The New Jersey NAACP and two Latino groups last week filed suit against the state Department of Banking and Insurance, charging that the agency encourages discrimination in auto insurance rates by allowing insurers to use drivers’ education and employment levels in determining premiums.

“Indeed, auto insurance carriers use education and employment as mere proxies for income and race,” reads the complaint filed in Superior Court of New Jersey, Mercer County. “The fact that Black and Latino drivers are more likely than others to score poorly on education and employment scales has nothing to do with driving, and everything to do with systemic inequities that persist throughout our state and country.”

Exhibit A from the lawsuit (data published by Consumer Reports and ProPublica). Click to enlarge.

The suit, filed by the NAACP New Jersey State Conference, the Latino Action Network and the Latino Coalition of New Jersey, notes that New Jersey law prohibits the use of race and income in setting insurance rates. But the Department of Banking and Insurance, along with Commissioner Justin Zimmerman, have allowed auto insurers to flout that law by approving rates and forms that use education and employment to help set premiums.

The department could not be reached for comment Monday. The complaint notes that agency officials have conceded that minorities and lower-income drivers are less likely to benefit from education and occupation-based rating systems.

“DOBI also contended that the correlation alone does not prove proxy use, overlooking that in discrimination analyses … intent is not always necessary – outcomes matter,” the suit reads.

The complaint included charts published by Consumer Reports and ProPublica, purporting to show how GEICO and Progressive auto insurance premiums drop significantly as drivers’ education levels increase, even when driving records were identical.

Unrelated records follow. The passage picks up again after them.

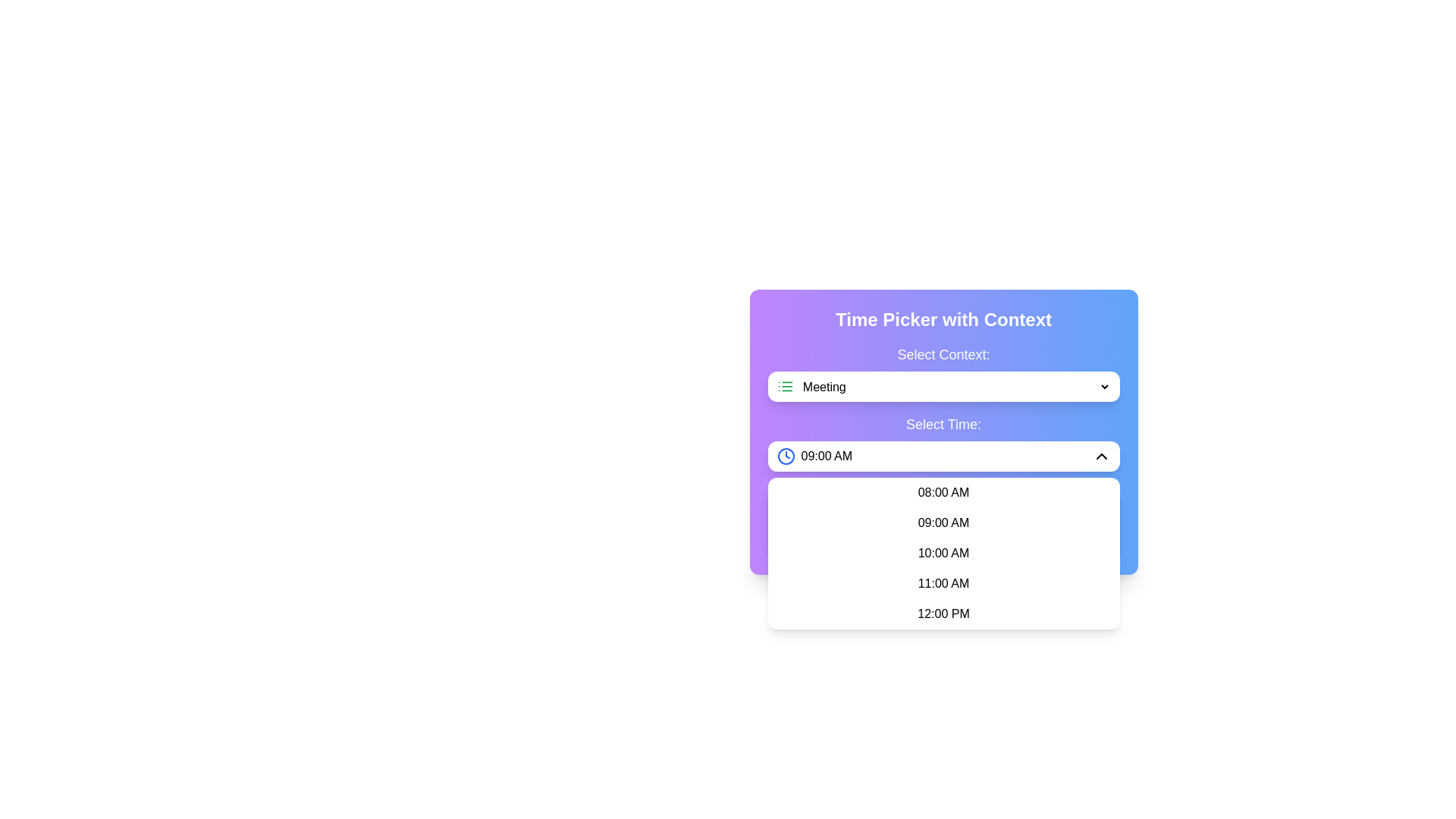 The height and width of the screenshot is (819, 1456). What do you see at coordinates (943, 424) in the screenshot?
I see `the static text label displaying 'Select Time:' which is styled with white bold text on a gradient blue to violet background, located in the upper section of the interface above the time selection field` at bounding box center [943, 424].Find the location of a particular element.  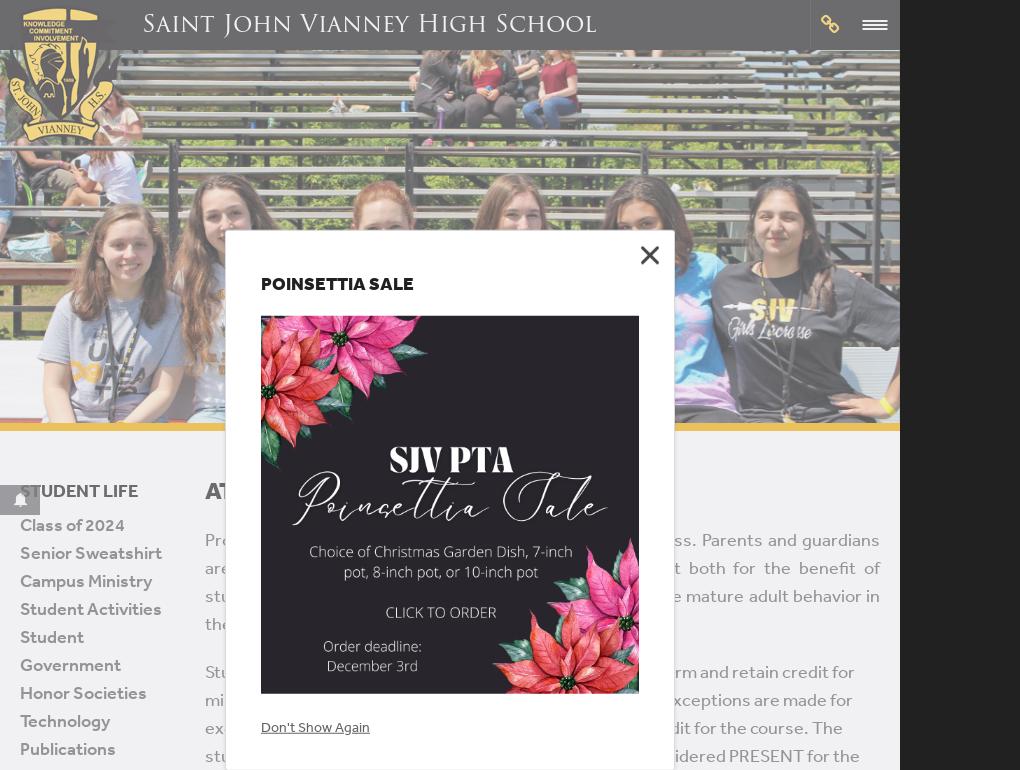

'Academics' is located at coordinates (429, 169).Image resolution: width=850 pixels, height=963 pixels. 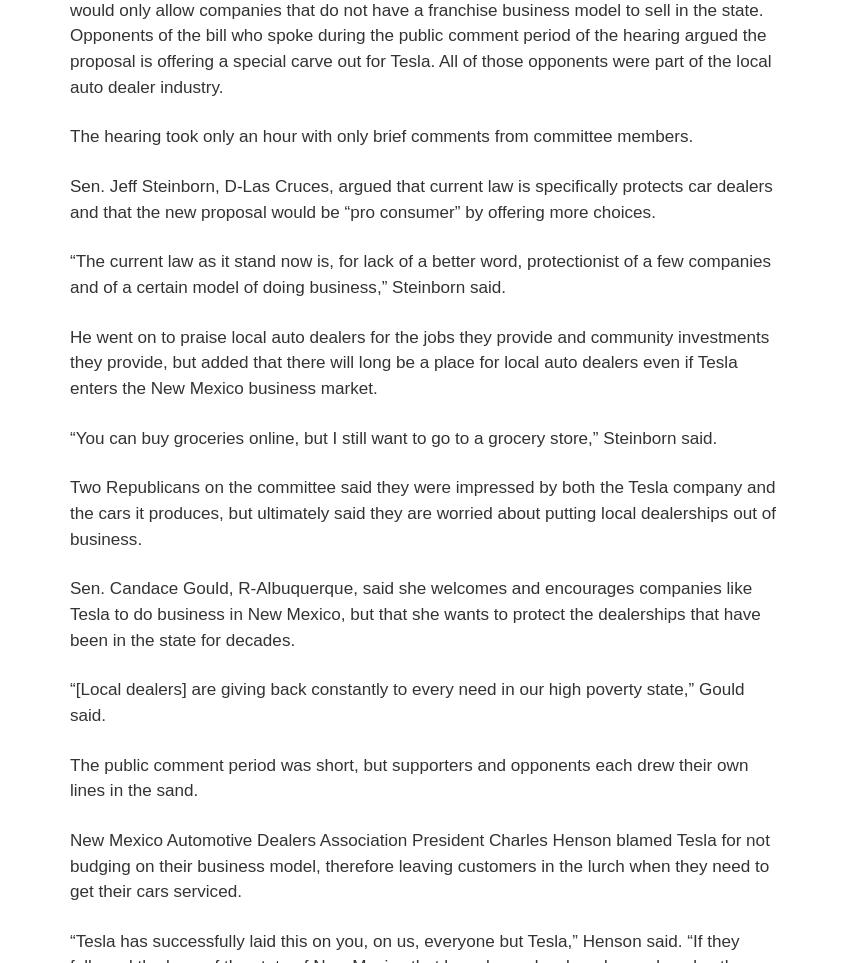 What do you see at coordinates (414, 613) in the screenshot?
I see `'Sen. Candace Gould, R-Albuquerque, said she welcomes and encourages companies like Tesla to do business in New Mexico, but that she wants to protect the dealerships that have been in the state for decades.'` at bounding box center [414, 613].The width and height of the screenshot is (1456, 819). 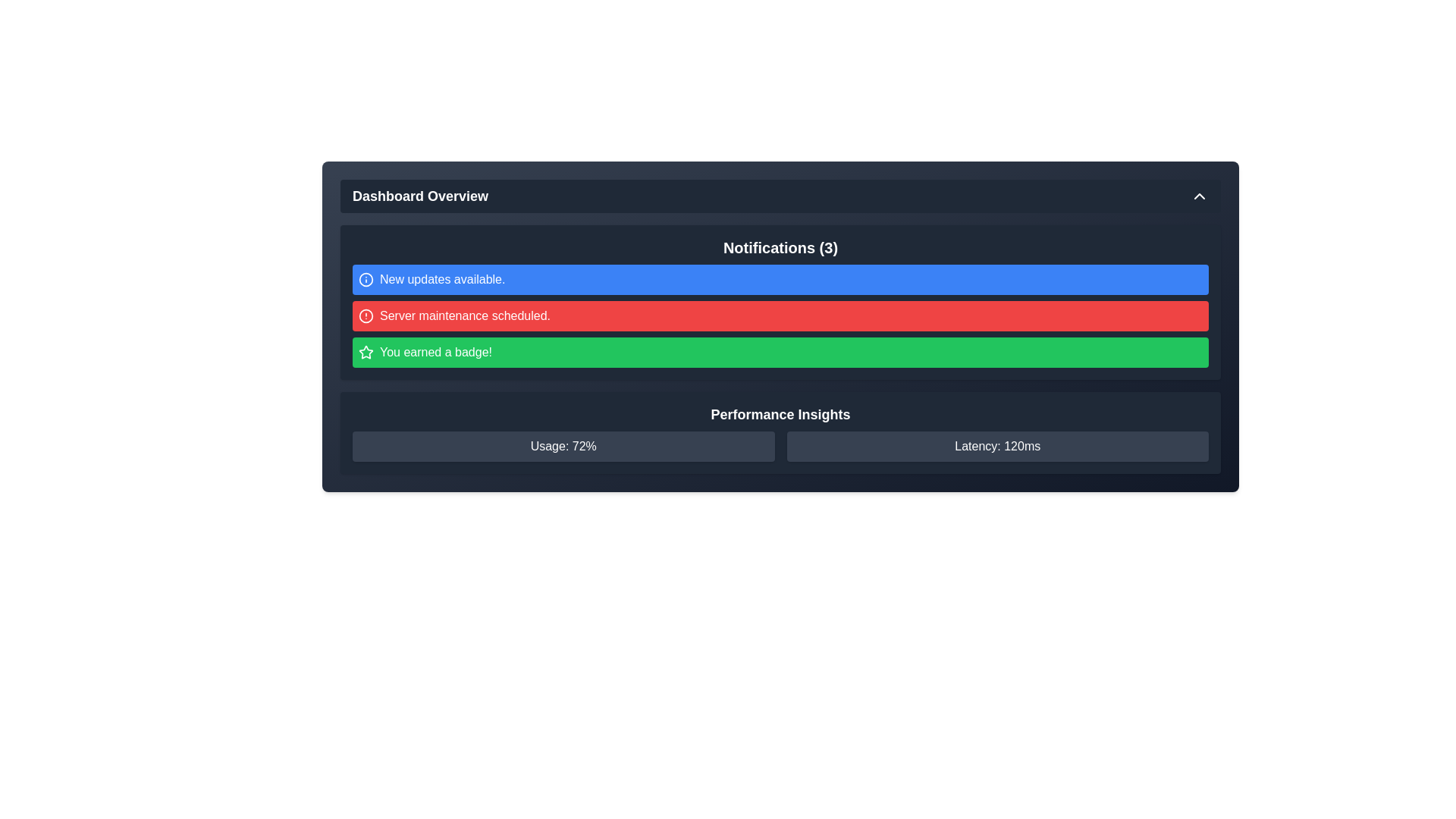 What do you see at coordinates (366, 315) in the screenshot?
I see `the notification icon indicating 'Server maintenance scheduled.' which is located to the left of the notification text` at bounding box center [366, 315].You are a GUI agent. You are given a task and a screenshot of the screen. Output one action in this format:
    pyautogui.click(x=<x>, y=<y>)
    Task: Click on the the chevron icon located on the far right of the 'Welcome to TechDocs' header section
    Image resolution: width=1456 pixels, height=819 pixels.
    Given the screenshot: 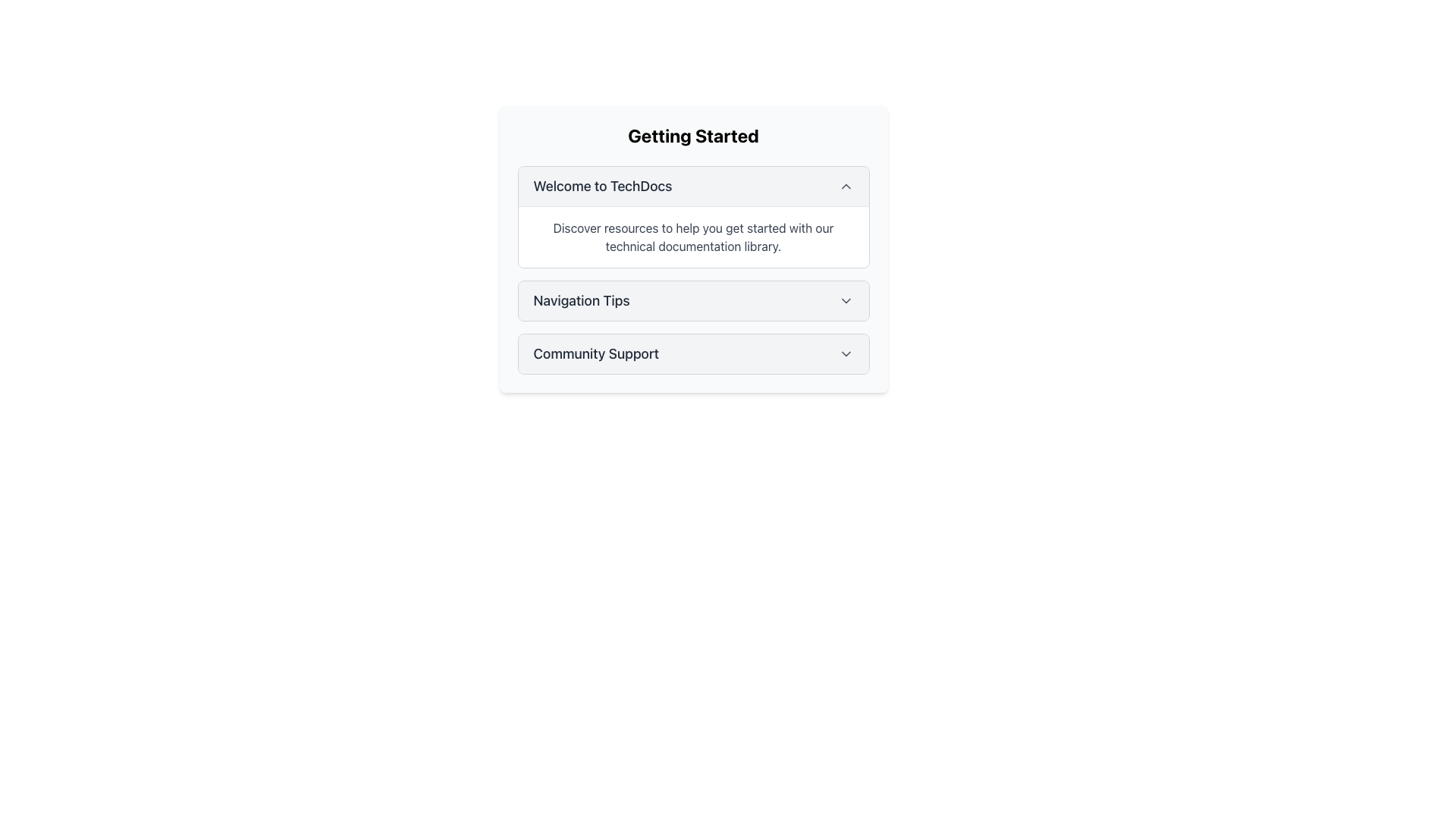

The suit asks a judge to declare that use of income proxies violates the state constitution; to bar the use of education and employment in rating determinations; and to order the insurance commissioner to order that the rating system be revised so that it does not discriminate against minorities; and to award attorneys’ fees to the plaintiffs.

The Lowenstein Sandler law firm is representing the NAACP and the Latino groups in the legal action. Lead attorney Alexander Shalom was previously a senior lawyer with the American Civil Liberties Union in New Jersey.